Please write what comes next in the forum thread below about buying Spirit's The Ruins display, picking up right after its last line.

***** Extract to read *****

# Spirit's The Ruins in my display!! So happy!!



## dbruner (Aug 23, 2012)

That's awesome, totally worth $200. Congratulations!


----------



## The Mask Doctor (Oct 14, 2014)

Just a thought: If there's a Home Depot near you, you may want to invest in some "Never Wet".
It's a clear hydrophobic spray-on coating that actually repels water. If you live in a particularly snowy area, you may already know about it, since it also repels mud, etc. The Never Wet would protect it from ANY water based damage.


----------



## the_great_gazoo (Nov 6, 2005)

Wonderful always wanted to buy one of there displays however do not have the space. Congrats it looks awsome


----------



## TheMonsterSquad (Oct 8, 2012)

Awesome. I thought the Ruins was easily the best of this year's displays at Spirit


----------



## booswife02 (Apr 2, 2013)

I'm working at Spirit this year and was promised the ruins which I put together by the way. I come in to work Tuesday morning and they're selling it for $500. Talk about mad, oh my goodness. Anyways this made me happy. I'm so glad you got one and great deal for $200. Super excited for you


----------



## Shadowbat (Sep 27, 2009)

***** Supplied information *****

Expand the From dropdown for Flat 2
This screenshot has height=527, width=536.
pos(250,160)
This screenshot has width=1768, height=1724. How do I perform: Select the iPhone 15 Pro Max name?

*****

■ Output of the exercise ■
Now that is a great score. So much potential with this display.


----------



## wensteve (Apr 9, 2012)

The Mask Doctor said:


> Just a thought: If there's a Home Depot near you, you may want to invest in some "Never Wet".
> It's a clear hydrophobic spray-on coating that actually repels water. If you live in a particularly snowy area, you may already know about it, since it also repels mud, etc. The Never Wet would protect it from ANY water based damage.


I just told my husband about this post and he's never heard of this stuff nor have I. We don't live near a Home Depot but we do have Rona. We will check tomorrow for it. THANKS!!!


----------



## wensteve (Apr 9, 2012)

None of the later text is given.